Une place centrale revient à Michel Thévoz. Proche de Jean Dubuffet, qu’il accompagne dans ses activités de collectionneur avant de diriger la Collection de l’Art Brut à Lausanne, il consacre plus de cinquante ans à l’exploration des marges culturelles. Dans Art brut, psychose et médiumnité (1990), il prolonge la tradition anticulturelle de Dubuffet en décrivant les créateurs comme entretenant un rapport direct à une forme d’« enfance psychique », plutôt qu’inscrits dans une filiation artistique allant de Raphaël à Pablo Picasso. Sa position se distingue toutefois par l’intégration de concepts psychanalytiques, notamment ceux de Melanie Klein.

Comme Dubuffet, Thévoz relativise l’idée d’une expression strictement pathologique, suggérant que toute création implique une forme de régression vers des strates prépsychotiques. On peut néanmoins avancer que certaines œuvres semblent s’élaborer dans une temporalité plus proche de l’hallucination ou de la contrainte intérieure — une nécessité parfois impérieuse, voire persécutrice — qui contribue à leur étrangeté.

Thévoz évite de trancher nettement la question de la différence entre art brut et art  « culturel » du point de vue de l’œuvre. Pourtant, face à l’intégration progressive de l’art brut dans les institutions — renversement paradoxal au regard des positions de Dubuffet —, il réaffirme une distinction.
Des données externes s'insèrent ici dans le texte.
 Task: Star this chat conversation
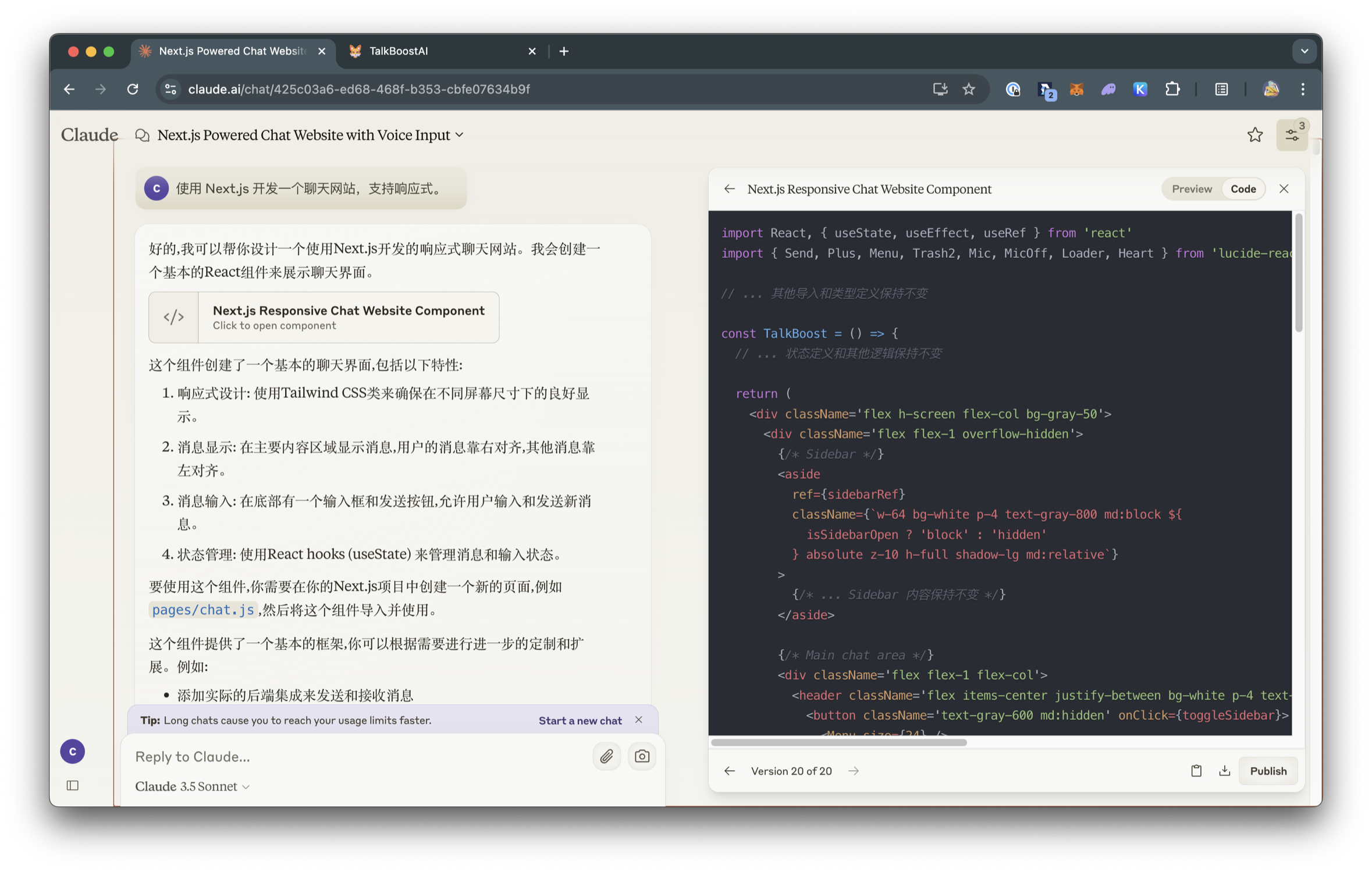[x=1254, y=135]
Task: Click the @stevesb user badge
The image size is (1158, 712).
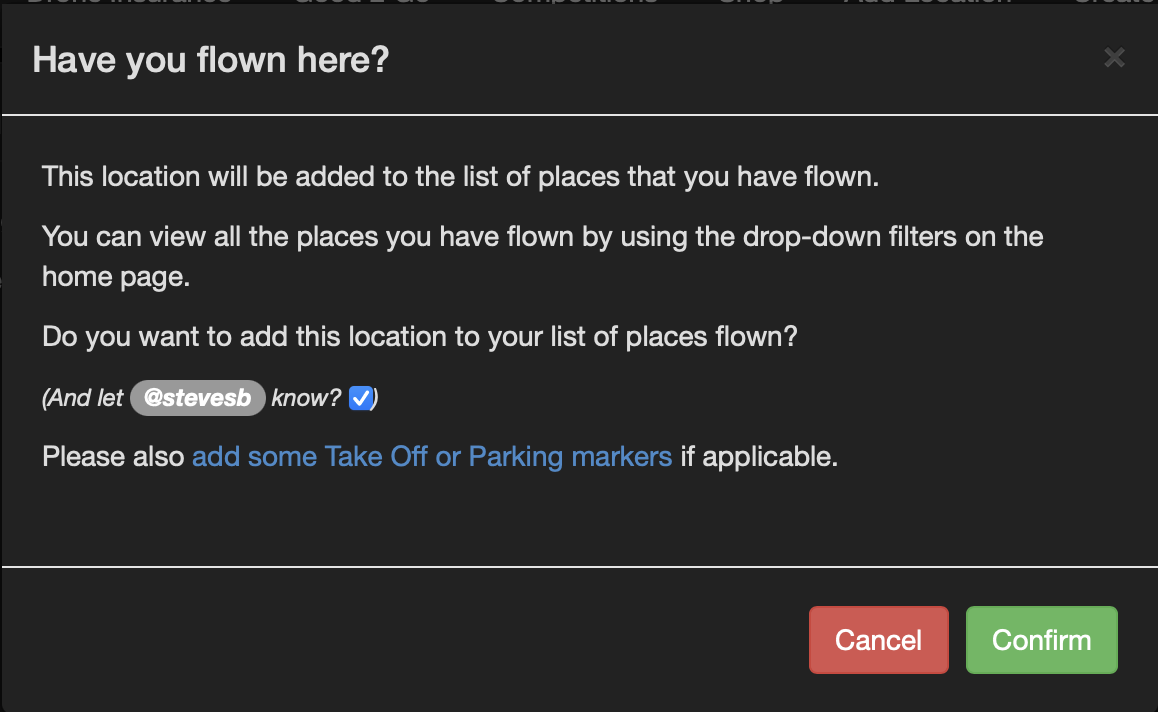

Dans Requiem pour la folie (1995), il définit l’art brut comme une « forme spécifique de création », irréductible à celle d’artistes socialement et culturellement intégrés. Il oppose ainsi une « dose homéopathique » de transgression chez les artistes professionnels à des productions faiblement orientées vers la communication et relativement extérieures aux cadres culturels.

Ces critères appellent toutefois des nuances. La question du destinataire — ou, plus précisément, du rapport au public — s’avère complexe. Quant à l’idée d’une absence de culture, elle se heurte à de nombreux contre-exemples : certaines œuvres mobilisent des signes culturels ou idéologiques marqués, comme les croix gammées chez Janko Domsic ou August Walla, ou encore les portraits de Vladimir Lenin et de Joseph Stalin chez Alexander Lobanov.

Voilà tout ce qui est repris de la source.